Monday, July 11, 2011
History: Strange Bedfellows
Though there is a reinvention of the exploits of Aaron Burr going on in modern American history, the facts of the man’s life speak for themselves. After serving in the Continental Army during the Revolution and receiving a law degree from Princeton, Burr plunged headlong into politics. Though he was a charming and intelligent gentleman, he was perhaps too vociferous about his largely unpopular opinions particularly after taking the office of V.P. His various smoldering animosities came to a head when he challenged Hamilton. The men met in Weehawken, New Jersey; Hamilton died on July 12, 1804.
Burr would finish his term as V.P. despite litigation brought against him for Hamilton’s murder (of which he was cleared). All his future political opportunities, however, died with Hamilton. Unfortunately, though, this did not change his aspirations. Some time in 1805, Burr began to get very cozy with the ambassadors from Spain.
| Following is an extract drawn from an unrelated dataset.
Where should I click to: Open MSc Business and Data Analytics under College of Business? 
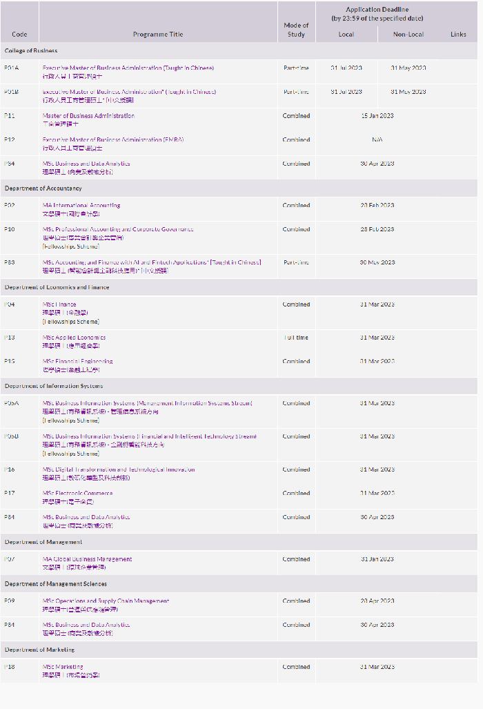(86, 164)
Spain was still gnashing her teeth over Napoleon’s sale of what she perceived as her Louisiana Territory. Getting it back would occupy a good deal of her U.S. ambassadors’ for the first two decades of the 19th century. Britain was also contesting the legality of the Louisiana Purchase and her Ambassador Merry joined Spain’s Yrujo and the former Vice President in a plot to try to dissolve it. Though many modern historian’s discount Burr’s involvement, that he was in touch with both ambassadors is documented by correspondence. What is not clear is why Burr backed out of the operation after a visit to New Orleans in 1806. Burr was arrested on a treason charge, of which he was later acquitted, in 1807.
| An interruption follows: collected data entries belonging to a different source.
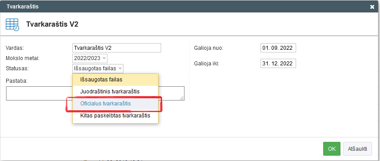The image size is (380, 161).
Task: Choose Juodraštinis tvarkaraštis from the list
Action: (115, 92)
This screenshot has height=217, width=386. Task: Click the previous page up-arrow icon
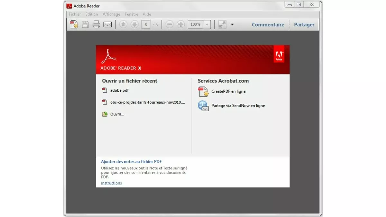[123, 24]
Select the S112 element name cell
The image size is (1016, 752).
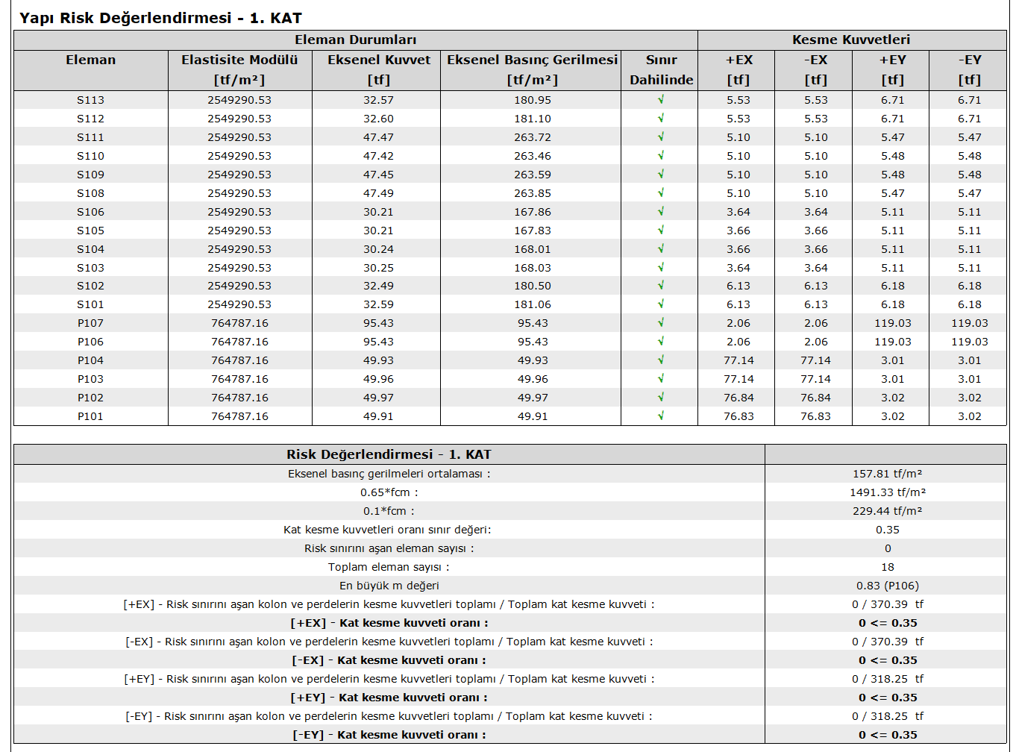91,119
Left without local operatives, Spain would cast about until after the War of 1812 when Britain officially abandoned the idea of returning Louisiana to Spain. In 1815, however, through Spanish spy Father Antonio de Sedella, Ambassador Onis would be introduced to the Laffite brothers. Pierre and Jean would feed the ambassador fictional but plausible stories – including that their maternal grandmother was a Spanish Jew – and collect monetarily for their trouble. It was Spain, for the most part, that backed their largely successful privateering operation at Galveston in the hope of catching and prosecuting the very privateers who used the port.
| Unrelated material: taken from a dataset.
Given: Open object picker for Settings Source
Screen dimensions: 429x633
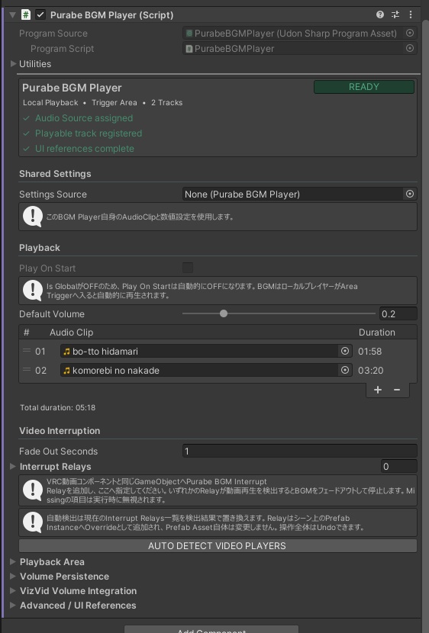Looking at the screenshot, I should pos(410,194).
The duplicitous conduct of the Laffites did far more to hinder Spain’s ambitions than they did to help them. One has to imagine, however, that had Burr continued in – and been more successful at – his dealing with Spain, the Laffites might simply have drifted into obscurity after the Battle of New Orleans. Instead, their anti-hero image has been preserved for all time. Politics, greed and narcissism frequently make strange bedfellows. This instance seems to be no exception.